Enjoy the list and please answer me the following: Have you read any of the books on this list? What books are on your TBR at the moment? Are there any books you think I should be reading right this second? Is your TBR as erratic and unsteady as mine? I would love to know!
A Visit To My TBR Mountain Part 2
Synopsis: Bestselling and much loved author Neil Gaiman, whose novel American Gods has been adapted into a major television series, brings vividly to life the stories of Norse mythology that have inspired his own extraordinary writing in this number one Sunday Times bestseller
The great Norse myths are woven into the fabric of our storytelling – from Tolkien, Alan Garner and Rosemary Sutcliff to Game of Thrones and Marvel Comics. They are also an inspiration for Neil Gaiman’s own award-bedecked, bestselling fiction.
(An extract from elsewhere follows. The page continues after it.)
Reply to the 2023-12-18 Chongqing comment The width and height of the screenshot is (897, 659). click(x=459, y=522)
Now he reaches back through time to the original source stories in a thrilling and vivid rendition of the great Norse tales. Gaiman’s gods are thoroughly alive on the page – irascible, visceral, playful, passionate – and the tales carry us from the beginning of everything to Ragnarok and the twilight of the gods. Galvanised by Gaiman’s prose, Thor, Loki, Odin and Freya are irresistible forces for modern readers and the crackling, brilliant writing demands to be read aloud around an open fire on a freezing, starlit night.
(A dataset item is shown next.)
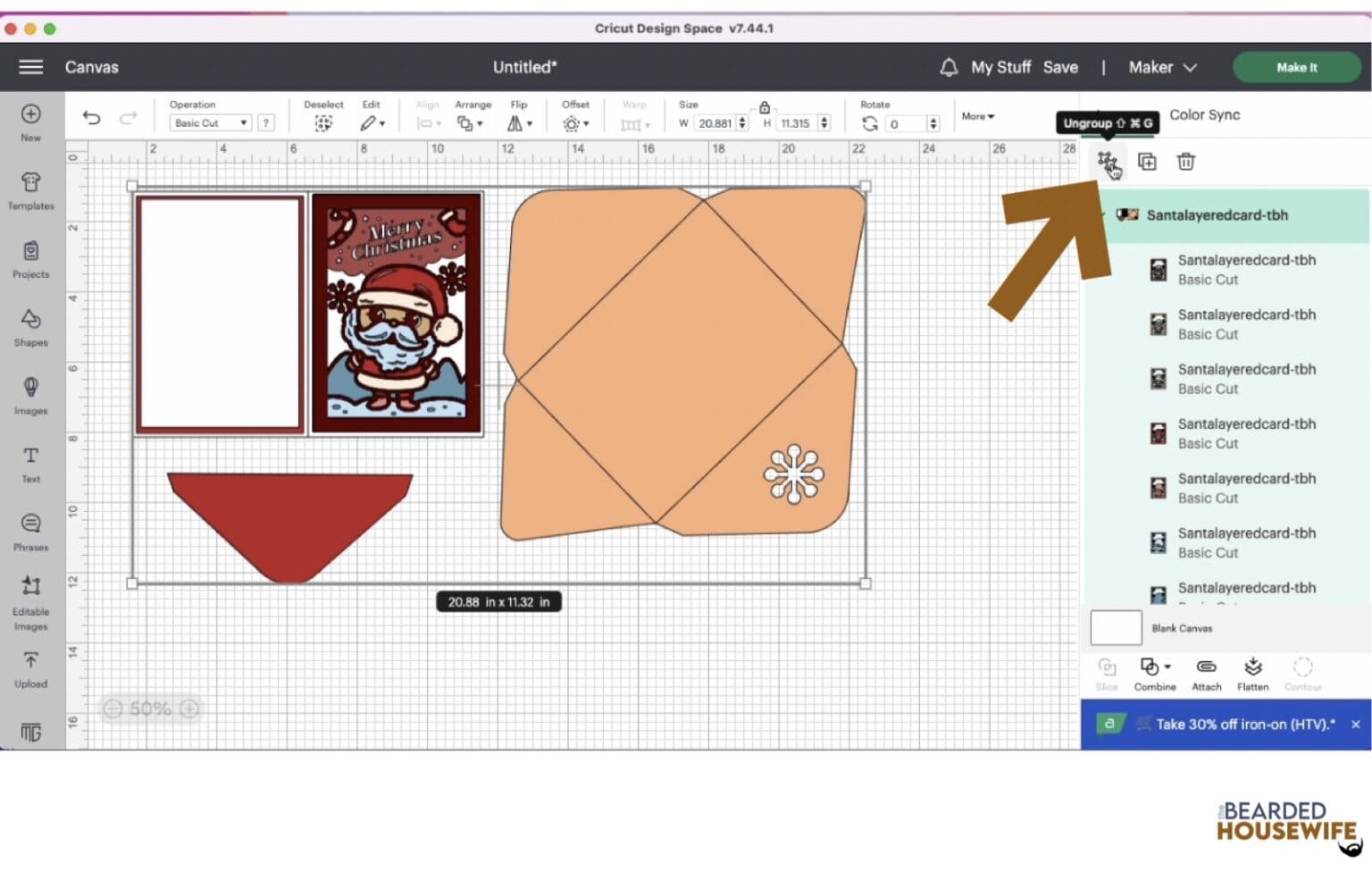Click Save in the top bar
The width and height of the screenshot is (1372, 872).
[1061, 67]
My Thoughts: This book has been on my To Be Read pile since the beginning of my blog. I adore anything Mythological but Norse, for me, takes the cake. I think subconsciously I haven’t read this out of respect for Joanne M. Harris as I am a huge fan of her work with the mythology but it’s about time I give it a go. I have heard nothing but massively positive things about Norse Mythology so I have no excuse not to drop everything right now and pick it up!
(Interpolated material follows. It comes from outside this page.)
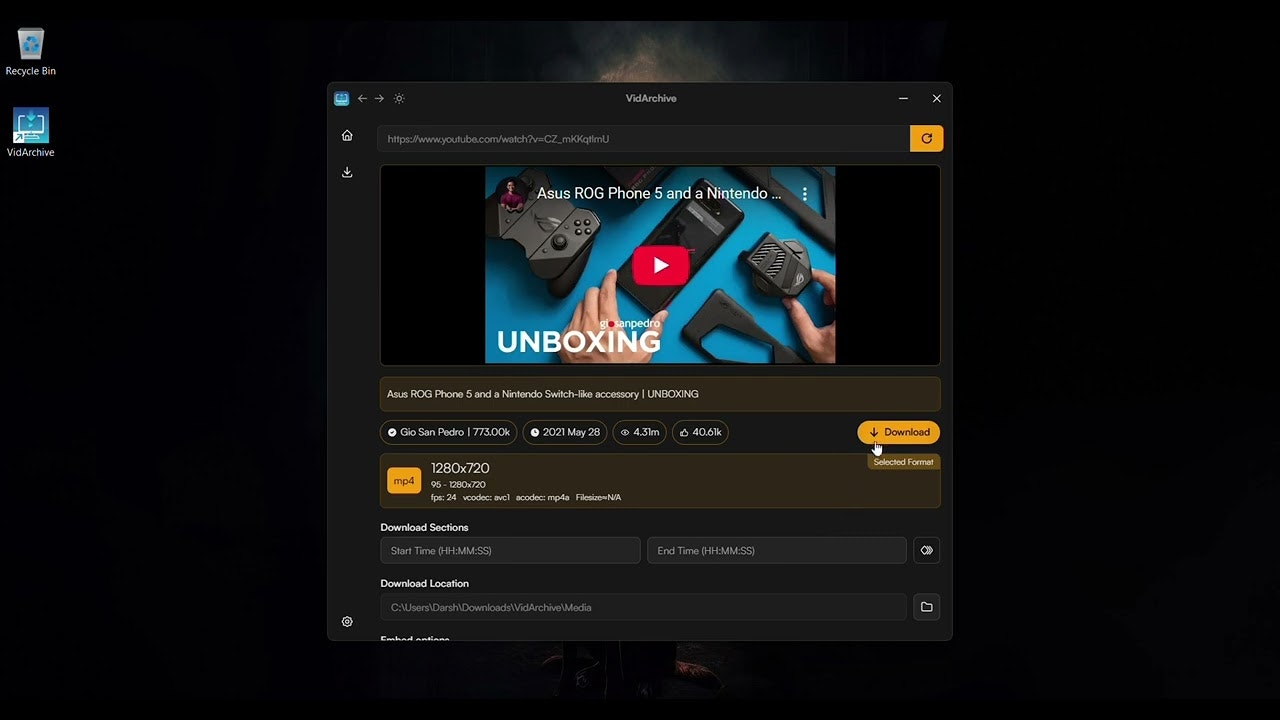The image size is (1280, 720).
Task: Open the Gio San Pedro channel chip
Action: click(448, 432)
Synopsis: An enthralling, epic fantasy about a world on the brink of war with dragons – and the women who must lead the fight to save it.
The House of Berethnet has ruled Inys for a thousand years. Still unwed, Queen Sabran the Ninth must conceive a daughter to protect her realm from destruction – but assassins are getting closer to her door.
Ead Duryan is an outsider at court. Though she has risen to the position of lady-in-waiting, she is loyal to a hidden society of mages. Ead keeps a watchful eye on Sabran, secretly protecting her with forbidden magic.
Across the dark sea, Tané has trained to be a dragonrider since she was a child, but is forced to make a choice that could see her life unravel.
Meanwhile, the divided East and West refuse to parley, and forces of chaos are rising from their sleep.
My Thoughts: I have technically dislodged this massive book from the precarious stack of books atop the mountain and started it once before. But due to unforeseen circumstances I had to (somehow) put it back. I wasn’t entirely sure I enjoyed what I had already read but other people, readers I can trust, have stated that it is very much worth my time so I have entered it on this list to remind myself of that very fact. It is one heck of a hardback though.
Synopsis: Four short novels from the author of THE FIREMAN and HORNS, ranging from creepy horror to powerful explorations of our modern society.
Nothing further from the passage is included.